### Information supplied

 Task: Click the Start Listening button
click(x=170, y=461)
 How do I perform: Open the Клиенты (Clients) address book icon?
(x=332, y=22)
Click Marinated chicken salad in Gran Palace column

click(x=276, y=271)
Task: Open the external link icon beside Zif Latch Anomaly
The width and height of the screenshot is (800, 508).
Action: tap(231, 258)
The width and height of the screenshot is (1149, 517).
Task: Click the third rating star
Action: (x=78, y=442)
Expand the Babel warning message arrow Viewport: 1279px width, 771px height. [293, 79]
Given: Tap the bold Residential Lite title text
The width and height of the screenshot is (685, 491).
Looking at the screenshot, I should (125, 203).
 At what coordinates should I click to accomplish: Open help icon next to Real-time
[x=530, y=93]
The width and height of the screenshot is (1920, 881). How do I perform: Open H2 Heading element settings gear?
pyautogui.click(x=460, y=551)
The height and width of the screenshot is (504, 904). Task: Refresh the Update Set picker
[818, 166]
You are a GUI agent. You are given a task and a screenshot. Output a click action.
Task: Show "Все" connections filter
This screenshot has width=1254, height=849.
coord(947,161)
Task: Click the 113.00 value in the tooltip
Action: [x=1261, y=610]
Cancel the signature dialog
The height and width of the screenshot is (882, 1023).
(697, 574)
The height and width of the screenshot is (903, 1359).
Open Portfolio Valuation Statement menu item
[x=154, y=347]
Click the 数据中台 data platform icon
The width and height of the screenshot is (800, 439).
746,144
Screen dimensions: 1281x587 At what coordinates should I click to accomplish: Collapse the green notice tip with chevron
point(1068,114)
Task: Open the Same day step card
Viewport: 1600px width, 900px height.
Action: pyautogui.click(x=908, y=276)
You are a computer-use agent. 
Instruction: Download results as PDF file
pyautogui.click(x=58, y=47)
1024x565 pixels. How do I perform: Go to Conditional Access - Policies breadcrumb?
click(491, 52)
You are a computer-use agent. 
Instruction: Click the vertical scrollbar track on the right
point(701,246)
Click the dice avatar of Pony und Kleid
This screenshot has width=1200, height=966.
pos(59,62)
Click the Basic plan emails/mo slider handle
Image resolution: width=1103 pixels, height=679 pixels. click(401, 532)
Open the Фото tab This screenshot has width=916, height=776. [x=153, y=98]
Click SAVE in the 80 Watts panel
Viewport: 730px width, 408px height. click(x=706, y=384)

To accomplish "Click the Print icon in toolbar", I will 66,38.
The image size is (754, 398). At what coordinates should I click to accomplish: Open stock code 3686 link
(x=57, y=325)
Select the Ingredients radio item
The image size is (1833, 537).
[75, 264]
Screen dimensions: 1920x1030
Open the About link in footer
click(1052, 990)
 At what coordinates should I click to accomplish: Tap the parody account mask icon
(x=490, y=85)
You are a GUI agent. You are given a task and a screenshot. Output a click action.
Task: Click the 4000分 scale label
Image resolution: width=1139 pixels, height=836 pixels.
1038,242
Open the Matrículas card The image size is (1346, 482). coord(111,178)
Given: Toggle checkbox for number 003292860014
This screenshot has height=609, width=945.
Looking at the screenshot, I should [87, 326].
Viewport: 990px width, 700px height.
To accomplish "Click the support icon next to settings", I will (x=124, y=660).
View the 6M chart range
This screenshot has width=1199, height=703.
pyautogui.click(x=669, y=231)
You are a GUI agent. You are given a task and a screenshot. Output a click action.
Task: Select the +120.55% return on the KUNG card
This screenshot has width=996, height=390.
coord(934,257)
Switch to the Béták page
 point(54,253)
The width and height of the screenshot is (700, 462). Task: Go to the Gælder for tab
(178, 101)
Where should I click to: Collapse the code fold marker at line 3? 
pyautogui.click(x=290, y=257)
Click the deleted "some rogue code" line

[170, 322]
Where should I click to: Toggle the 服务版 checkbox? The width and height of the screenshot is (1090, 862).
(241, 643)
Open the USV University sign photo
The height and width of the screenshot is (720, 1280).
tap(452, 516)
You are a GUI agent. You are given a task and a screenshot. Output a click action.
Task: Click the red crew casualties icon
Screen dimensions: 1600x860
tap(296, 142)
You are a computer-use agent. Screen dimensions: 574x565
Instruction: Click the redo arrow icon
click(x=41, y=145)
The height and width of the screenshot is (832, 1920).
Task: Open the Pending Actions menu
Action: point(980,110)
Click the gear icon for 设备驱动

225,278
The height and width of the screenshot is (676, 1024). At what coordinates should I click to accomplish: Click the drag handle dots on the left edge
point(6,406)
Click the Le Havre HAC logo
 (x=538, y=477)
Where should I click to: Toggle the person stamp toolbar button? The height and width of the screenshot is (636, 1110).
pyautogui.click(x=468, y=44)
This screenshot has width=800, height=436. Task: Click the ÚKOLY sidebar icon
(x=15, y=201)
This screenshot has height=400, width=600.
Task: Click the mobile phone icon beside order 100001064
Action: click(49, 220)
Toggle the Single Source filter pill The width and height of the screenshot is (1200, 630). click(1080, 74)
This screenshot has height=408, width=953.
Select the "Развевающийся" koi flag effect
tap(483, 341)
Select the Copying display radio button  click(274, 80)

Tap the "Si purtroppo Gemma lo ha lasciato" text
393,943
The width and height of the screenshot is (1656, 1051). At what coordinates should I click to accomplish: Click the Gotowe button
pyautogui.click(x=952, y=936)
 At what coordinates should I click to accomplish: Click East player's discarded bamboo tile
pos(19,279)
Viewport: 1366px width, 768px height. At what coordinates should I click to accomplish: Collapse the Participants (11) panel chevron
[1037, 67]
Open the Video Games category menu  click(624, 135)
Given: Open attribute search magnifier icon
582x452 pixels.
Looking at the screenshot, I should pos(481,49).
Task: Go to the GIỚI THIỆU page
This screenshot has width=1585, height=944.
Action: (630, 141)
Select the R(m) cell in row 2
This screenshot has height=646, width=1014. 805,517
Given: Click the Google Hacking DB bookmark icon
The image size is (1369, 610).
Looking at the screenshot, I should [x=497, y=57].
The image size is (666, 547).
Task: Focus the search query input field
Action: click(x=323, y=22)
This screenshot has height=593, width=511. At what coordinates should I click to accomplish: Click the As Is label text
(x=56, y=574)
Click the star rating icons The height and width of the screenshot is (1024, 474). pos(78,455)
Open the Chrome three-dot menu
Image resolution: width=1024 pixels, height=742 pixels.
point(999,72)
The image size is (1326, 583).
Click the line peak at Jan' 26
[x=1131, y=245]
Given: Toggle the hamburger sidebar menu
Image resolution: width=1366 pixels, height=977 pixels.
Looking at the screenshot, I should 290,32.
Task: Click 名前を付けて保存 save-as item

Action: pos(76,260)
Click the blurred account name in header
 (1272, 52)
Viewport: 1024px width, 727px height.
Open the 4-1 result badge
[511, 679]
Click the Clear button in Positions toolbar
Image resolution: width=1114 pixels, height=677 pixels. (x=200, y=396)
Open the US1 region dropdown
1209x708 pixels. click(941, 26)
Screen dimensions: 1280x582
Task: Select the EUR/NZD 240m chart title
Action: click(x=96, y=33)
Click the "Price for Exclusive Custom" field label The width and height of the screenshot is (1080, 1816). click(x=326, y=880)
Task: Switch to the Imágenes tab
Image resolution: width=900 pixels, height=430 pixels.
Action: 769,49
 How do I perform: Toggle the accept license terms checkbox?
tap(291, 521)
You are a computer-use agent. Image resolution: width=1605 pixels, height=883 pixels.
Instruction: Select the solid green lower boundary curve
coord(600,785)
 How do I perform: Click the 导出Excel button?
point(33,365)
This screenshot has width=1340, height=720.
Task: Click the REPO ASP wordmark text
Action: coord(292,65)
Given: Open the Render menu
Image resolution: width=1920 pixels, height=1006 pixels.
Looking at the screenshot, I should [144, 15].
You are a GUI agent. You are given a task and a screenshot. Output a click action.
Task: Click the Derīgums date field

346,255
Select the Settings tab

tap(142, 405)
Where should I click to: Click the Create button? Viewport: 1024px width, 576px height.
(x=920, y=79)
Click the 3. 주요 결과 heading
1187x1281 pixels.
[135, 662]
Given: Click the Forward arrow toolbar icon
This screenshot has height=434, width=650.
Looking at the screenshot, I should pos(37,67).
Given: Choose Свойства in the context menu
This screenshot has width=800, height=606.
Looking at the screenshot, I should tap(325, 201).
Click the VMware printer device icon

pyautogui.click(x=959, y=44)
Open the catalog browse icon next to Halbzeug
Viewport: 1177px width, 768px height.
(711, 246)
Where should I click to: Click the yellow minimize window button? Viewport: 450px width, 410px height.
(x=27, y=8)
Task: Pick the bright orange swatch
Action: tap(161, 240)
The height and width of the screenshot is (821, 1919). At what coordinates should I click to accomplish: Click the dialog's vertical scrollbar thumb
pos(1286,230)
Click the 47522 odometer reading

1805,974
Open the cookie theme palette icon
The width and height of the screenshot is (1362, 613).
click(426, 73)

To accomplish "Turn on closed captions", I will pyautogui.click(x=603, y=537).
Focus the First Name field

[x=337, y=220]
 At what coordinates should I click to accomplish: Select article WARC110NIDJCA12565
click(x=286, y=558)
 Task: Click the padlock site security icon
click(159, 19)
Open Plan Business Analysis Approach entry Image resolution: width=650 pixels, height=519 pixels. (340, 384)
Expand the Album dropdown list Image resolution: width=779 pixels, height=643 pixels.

######

- Action item:
Begin at the line above that has "This screenshot has width=996, height=390." and stop after the line that has "You are a computer-use agent. Screen", copying each line exactly and adding nothing else.

- Exercise response:
This screenshot has width=996, height=390.
coord(934,257)
Switch to the Béták page
 point(54,253)
The width and height of the screenshot is (700, 462). Task: Go to the Gælder for tab
(178, 101)
Where should I click to: Collapse the code fold marker at line 3? 
pyautogui.click(x=290, y=257)
Click the deleted "some rogue code" line

[170, 322]
Where should I click to: Toggle the 服务版 checkbox? The width and height of the screenshot is (1090, 862).
(241, 643)
Open the USV University sign photo
The height and width of the screenshot is (720, 1280).
tap(452, 516)
You are a GUI agent. You are given a task and a screenshot. Output a click action.
Task: Click the red crew casualties icon
Screen dimensions: 1600x860
tap(296, 142)
You are a computer-use agent. Screen dimensions: 574x565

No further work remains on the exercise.